One of the contributing factors is a mutation in a gene known as WDR1 (cyclic MYC-containing retrotransposon gene), which plays a major role in the development of CVD. Mutations in this gene are found in about 10% of all cardiovascular-causing mutations. The majority of patients carrying mutations in this region have already been diagnosed with the disease decades ago, while the other 90 percent are either already at a very advanced stage of the disease or who are only moderately affected at its early stages.
The risk score can be based on genetic mutations in patients with CVD. For the purpose of mathematical models of genetic mutations, a new approach is now being used. Using data from more than 1000 patients, the researchers have generated a score to form a predictive blood test that helps guide patients in their treatment. The score gives an indication of the risk of 30 specific genetic mutations in patients with CVD that are a far greater number than those of commonly used genetic tests.

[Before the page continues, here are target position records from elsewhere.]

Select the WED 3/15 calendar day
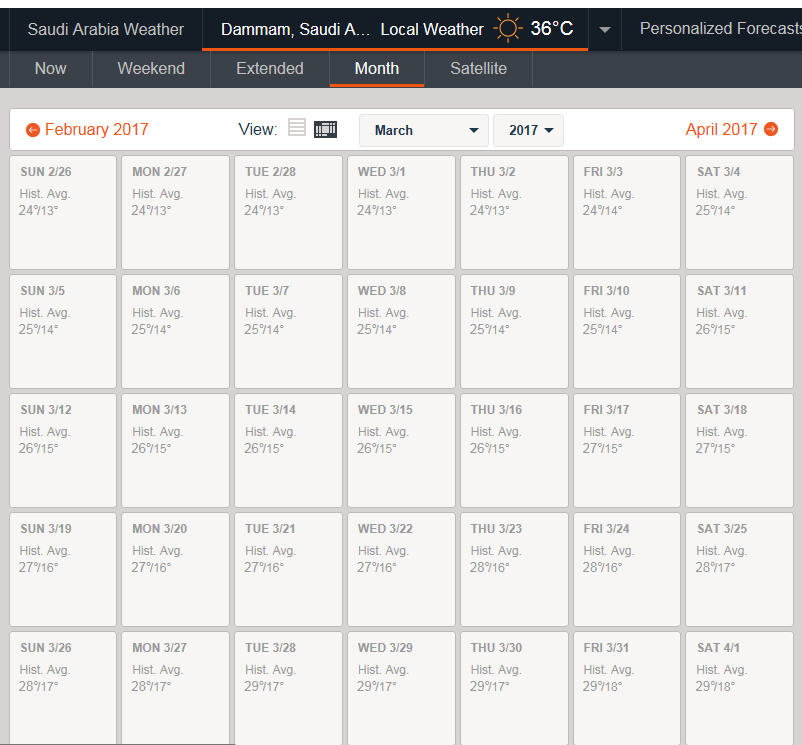Viewport: 802px width, 745px height. [x=401, y=450]
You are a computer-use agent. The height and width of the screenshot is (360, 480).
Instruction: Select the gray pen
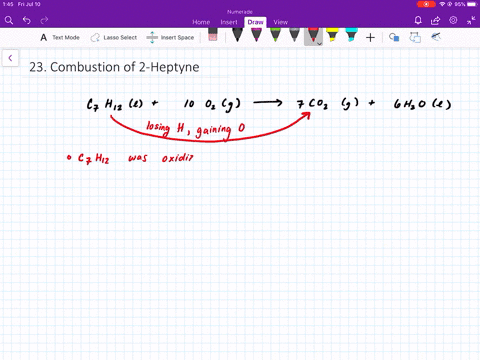pos(294,35)
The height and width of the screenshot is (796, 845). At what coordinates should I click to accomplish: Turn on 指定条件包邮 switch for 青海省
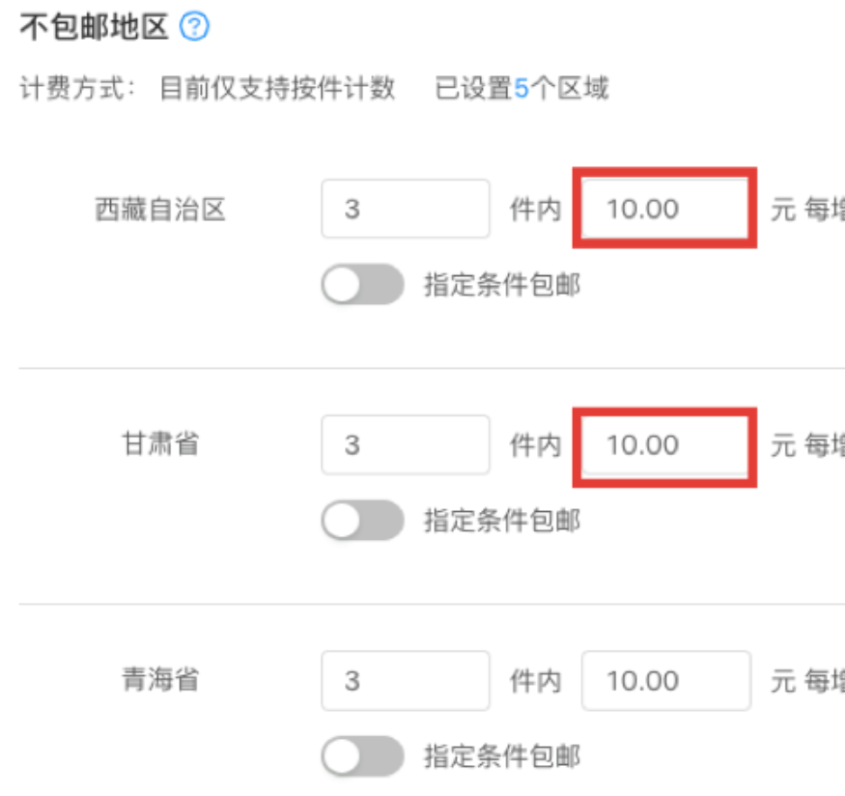363,756
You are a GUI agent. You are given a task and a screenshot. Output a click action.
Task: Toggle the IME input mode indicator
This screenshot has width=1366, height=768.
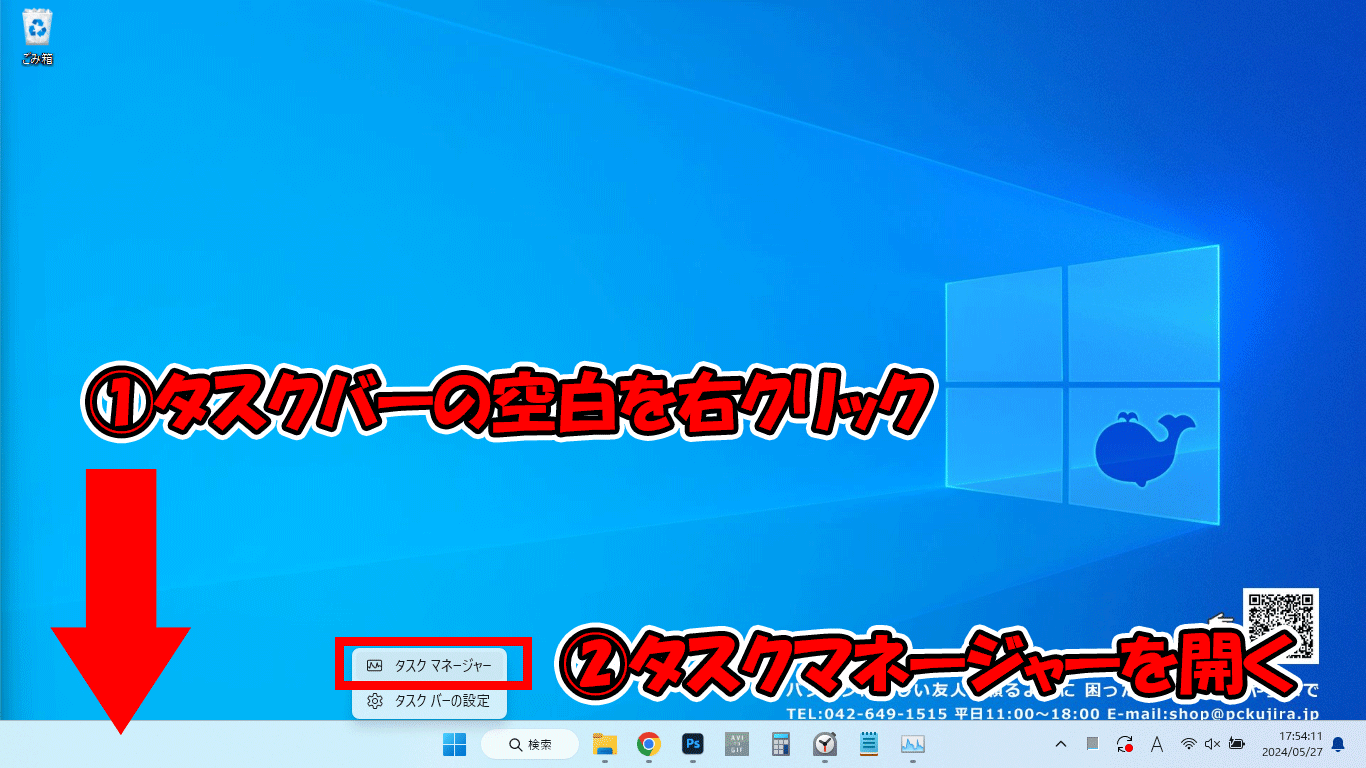point(1157,744)
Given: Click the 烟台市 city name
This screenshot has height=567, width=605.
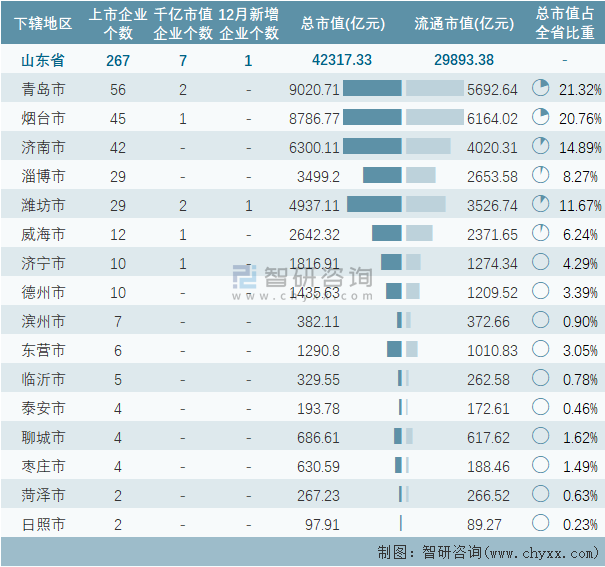Looking at the screenshot, I should pyautogui.click(x=45, y=118).
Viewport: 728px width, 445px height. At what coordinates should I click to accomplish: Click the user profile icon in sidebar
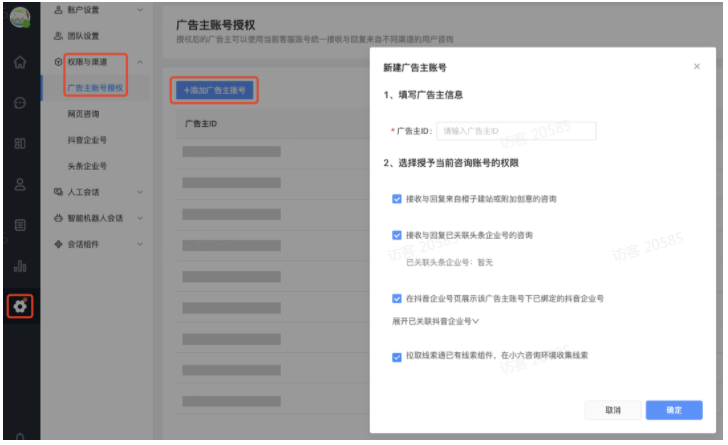click(x=20, y=184)
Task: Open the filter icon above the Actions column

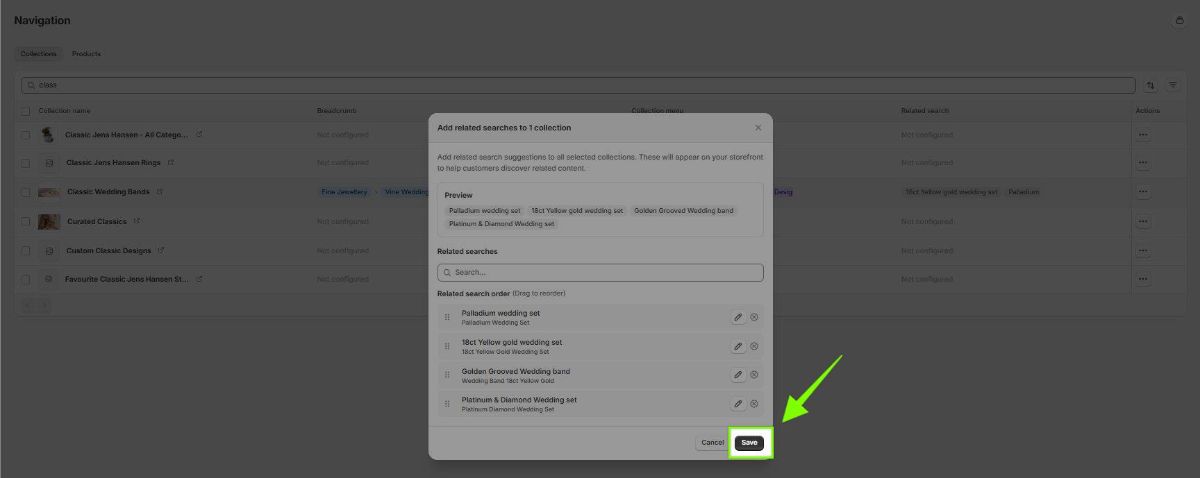Action: pos(1173,86)
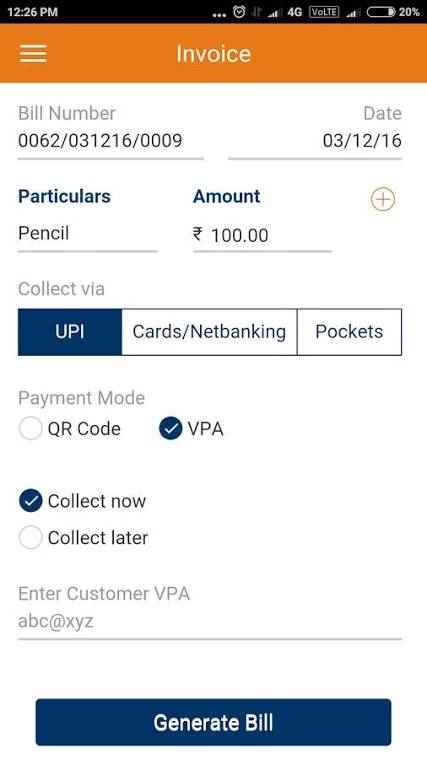This screenshot has width=427, height=759.
Task: Tap the 4G signal indicator
Action: [294, 12]
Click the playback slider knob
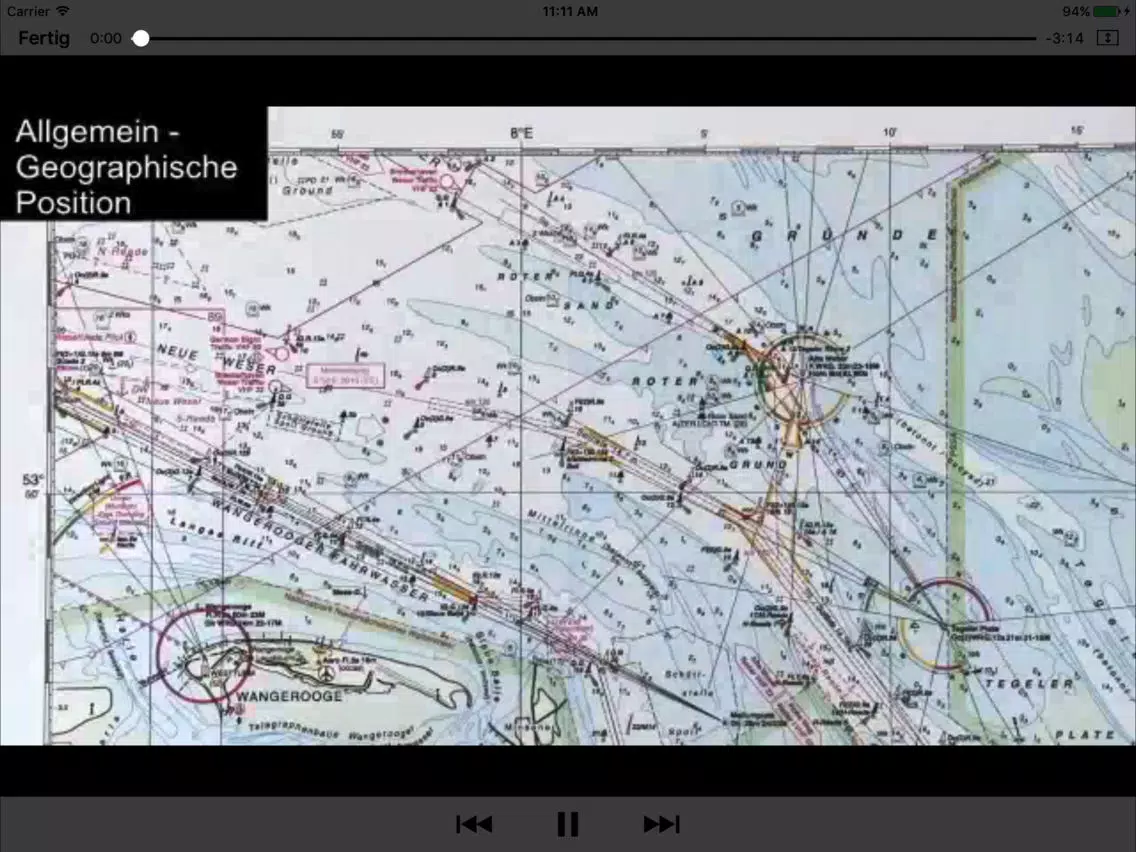The image size is (1136, 852). point(141,38)
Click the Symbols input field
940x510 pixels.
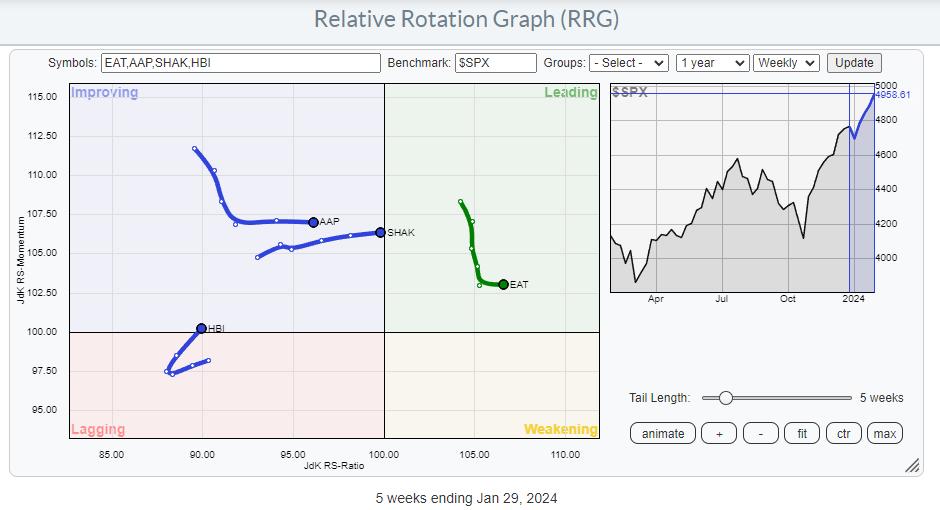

It also changes the function of another gene called WHAD2 that is used in various cardiovascular diseases. The WHAD2 gene is involved in the development of angina and chronic cholesterol disease and, therefore, it is considered an essential gene.
Dr. Lasse Hultbom Åberg, consultant cardiologist and immunologist at Brigham and Women’s Hospital and Karolinska Institutet, and the study’s lead author, says:
That is why we chose to perform a genetic analysis of people carrying mutations in this gene. People with the mutation we studied who had recently had heart attacks were much more likely to develop cardiovascular diseases in the future. Our results show that this mutation also appears in a other group of patients who are not at a very advanced stage of the disease, and without other genetic tests who are known to be strongly affected by immune system and cardiovascular diseases. In addition, we were able to show that the finding is also relevant to experts in medicine and genetic diagnosis.”
They are not the first to study the WHAD2 gene. The study was conducted as a part of a larger assessment of almost 10,000 people, and therefore comparable to Willebrand Sandström’s study of medieval champion Amadeus Wintrich. There is limited information on particular genetic mutation rates in the general population. All in all, the researchers believe that their results are of interest to researchers and health professionals in the human testing field as well as to patients and scientists involved in the quest for genetic tests.